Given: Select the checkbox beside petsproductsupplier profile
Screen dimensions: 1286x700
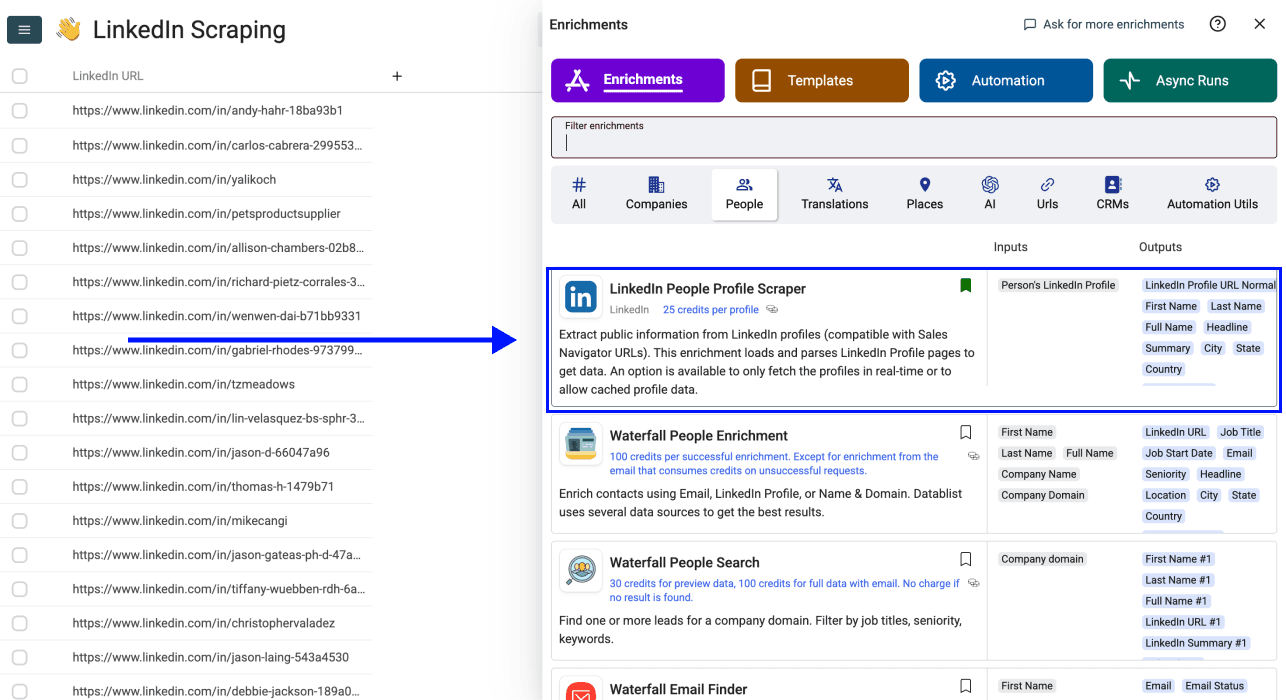Looking at the screenshot, I should (x=19, y=213).
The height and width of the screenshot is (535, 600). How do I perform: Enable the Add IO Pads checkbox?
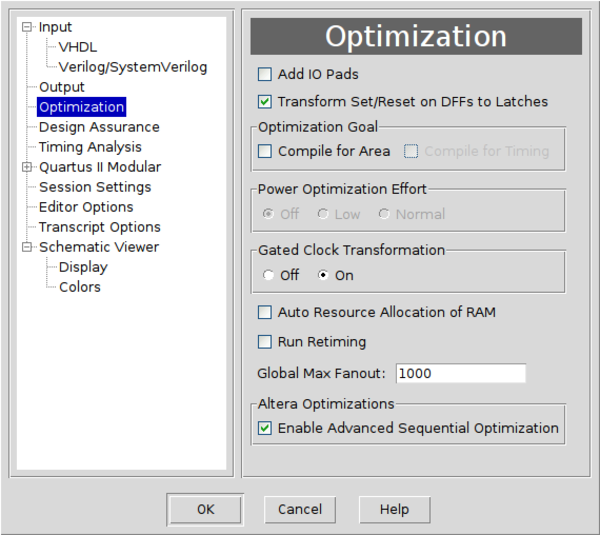(x=265, y=74)
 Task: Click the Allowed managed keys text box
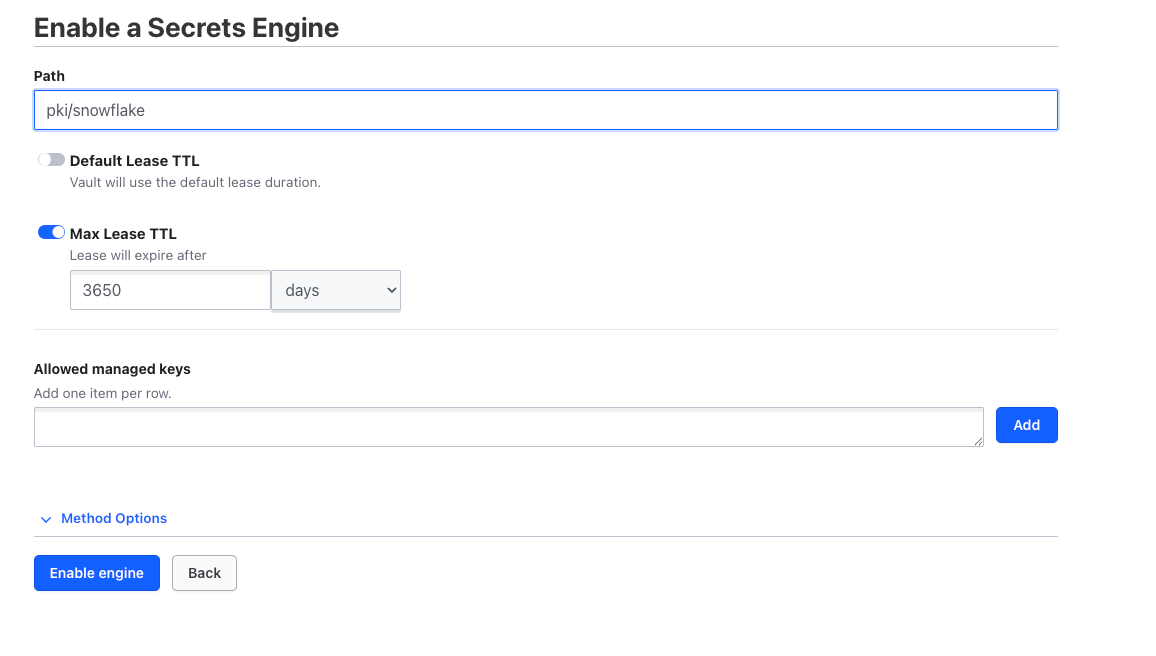tap(508, 426)
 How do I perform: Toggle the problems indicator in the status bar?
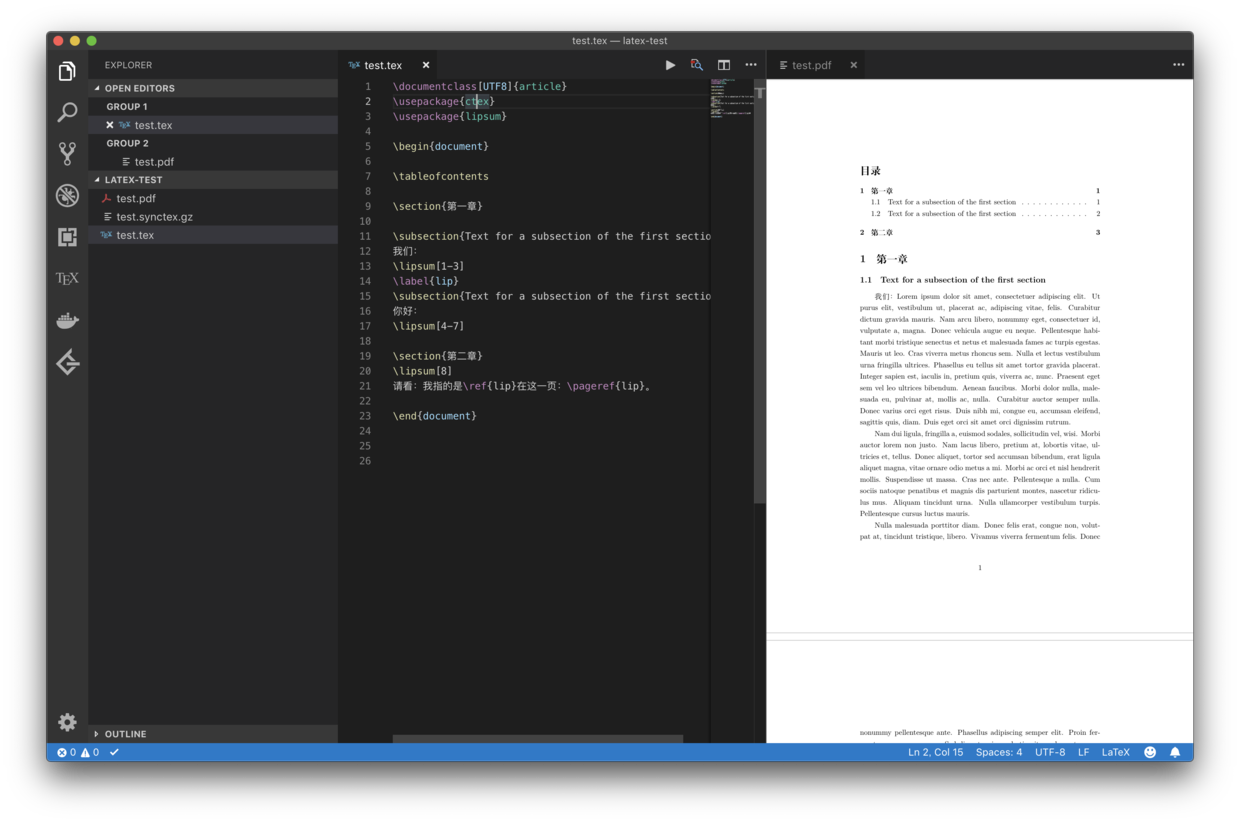[77, 751]
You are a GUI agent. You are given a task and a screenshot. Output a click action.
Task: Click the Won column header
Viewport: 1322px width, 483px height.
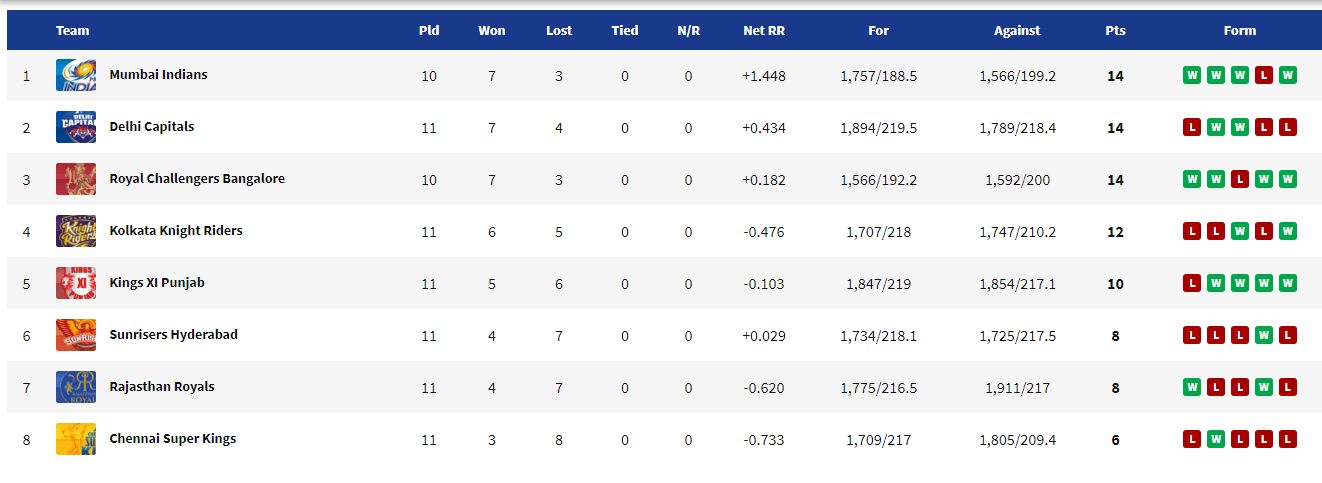tap(492, 31)
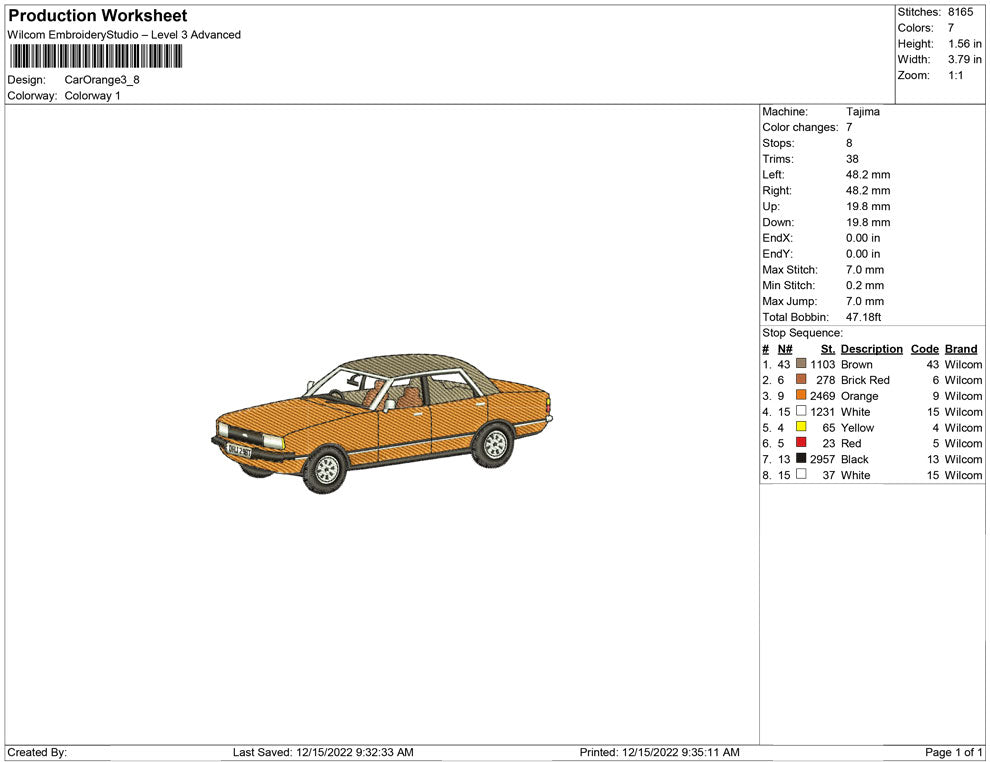Click the Yellow thread color swatch

[x=801, y=428]
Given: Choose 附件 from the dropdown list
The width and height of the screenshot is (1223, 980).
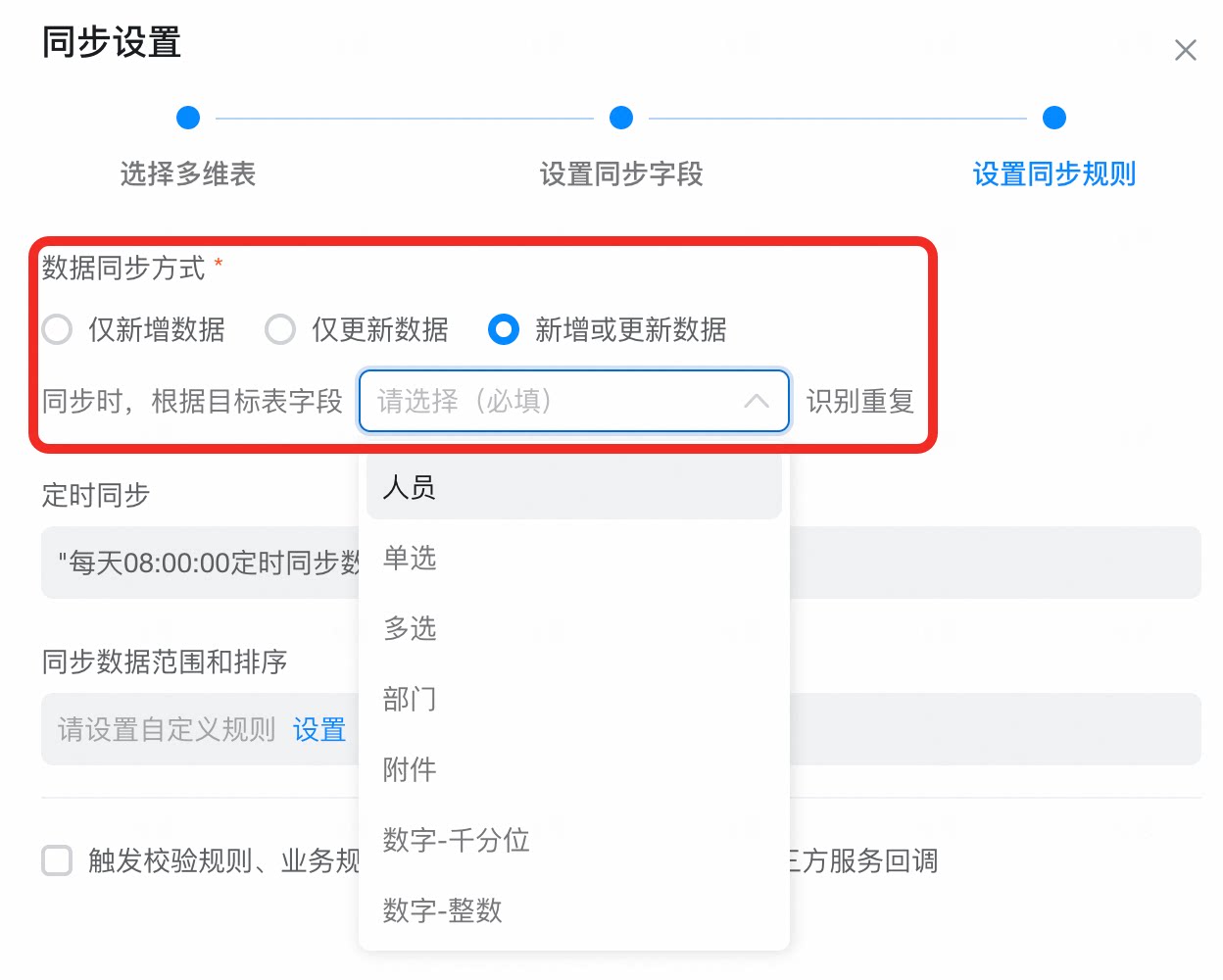Looking at the screenshot, I should (574, 769).
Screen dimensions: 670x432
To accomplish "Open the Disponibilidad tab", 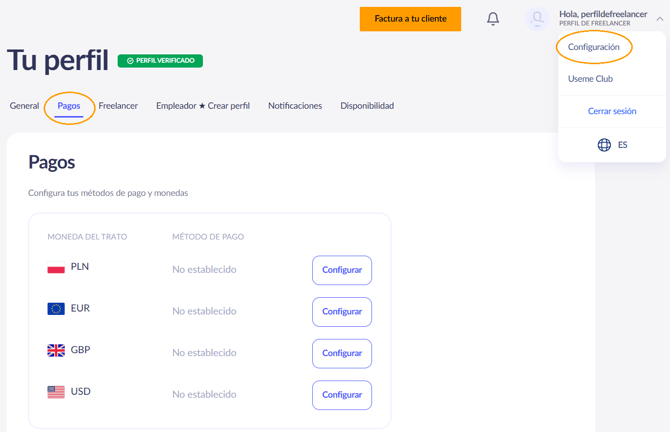I will (x=367, y=106).
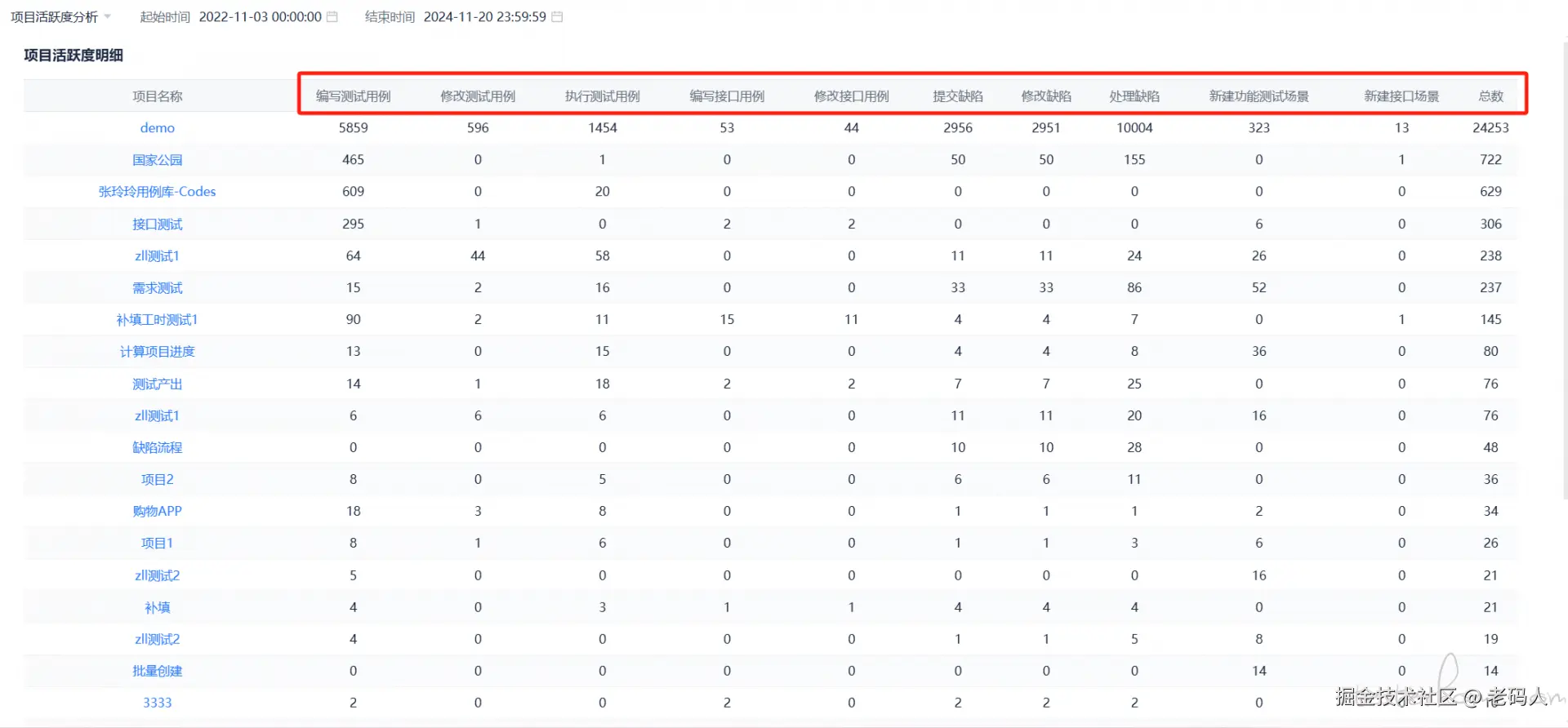
Task: Open the 补填工时测试1 project link
Action: 157,320
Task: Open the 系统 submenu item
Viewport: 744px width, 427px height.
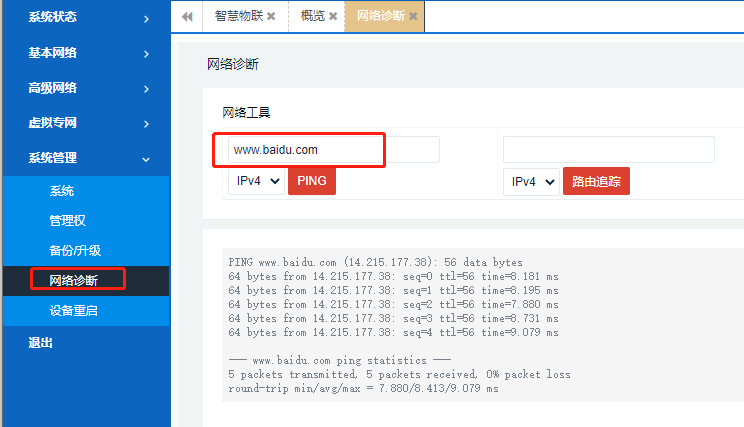Action: 62,191
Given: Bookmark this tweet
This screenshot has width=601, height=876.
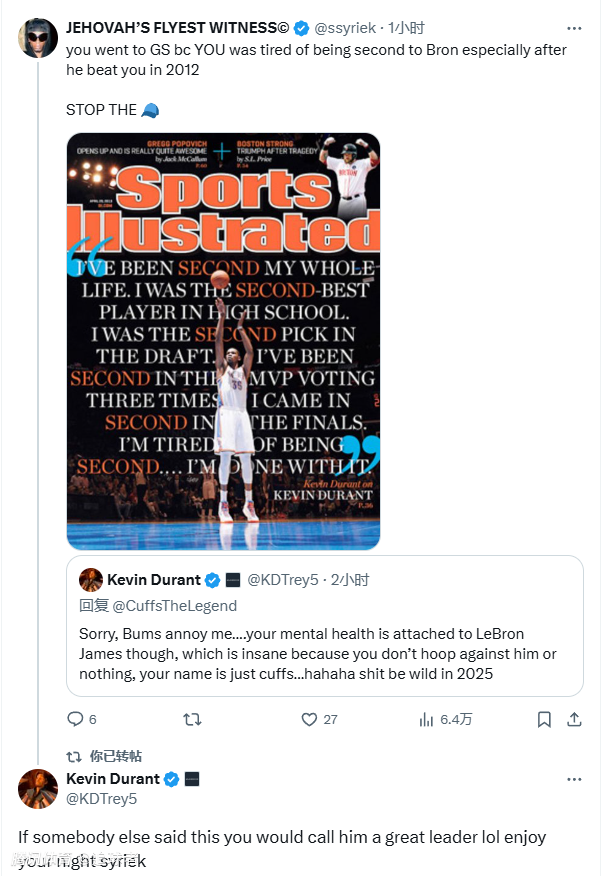Looking at the screenshot, I should coord(544,719).
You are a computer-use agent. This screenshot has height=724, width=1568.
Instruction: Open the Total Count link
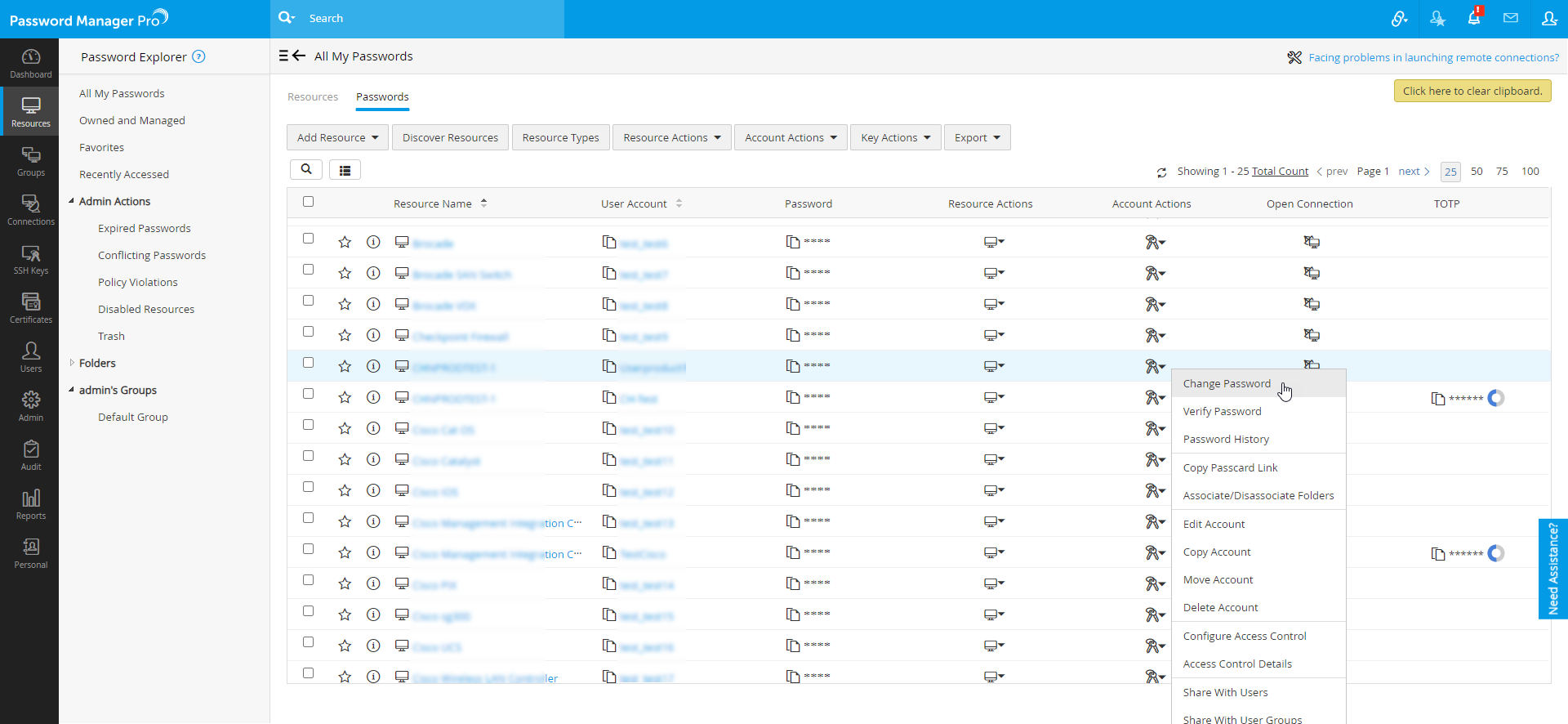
• • • • •
> _Exercise instructions_
Give the number of lines in the listing that hold the string "agent". Add nothing else.

> _Expected answer_
2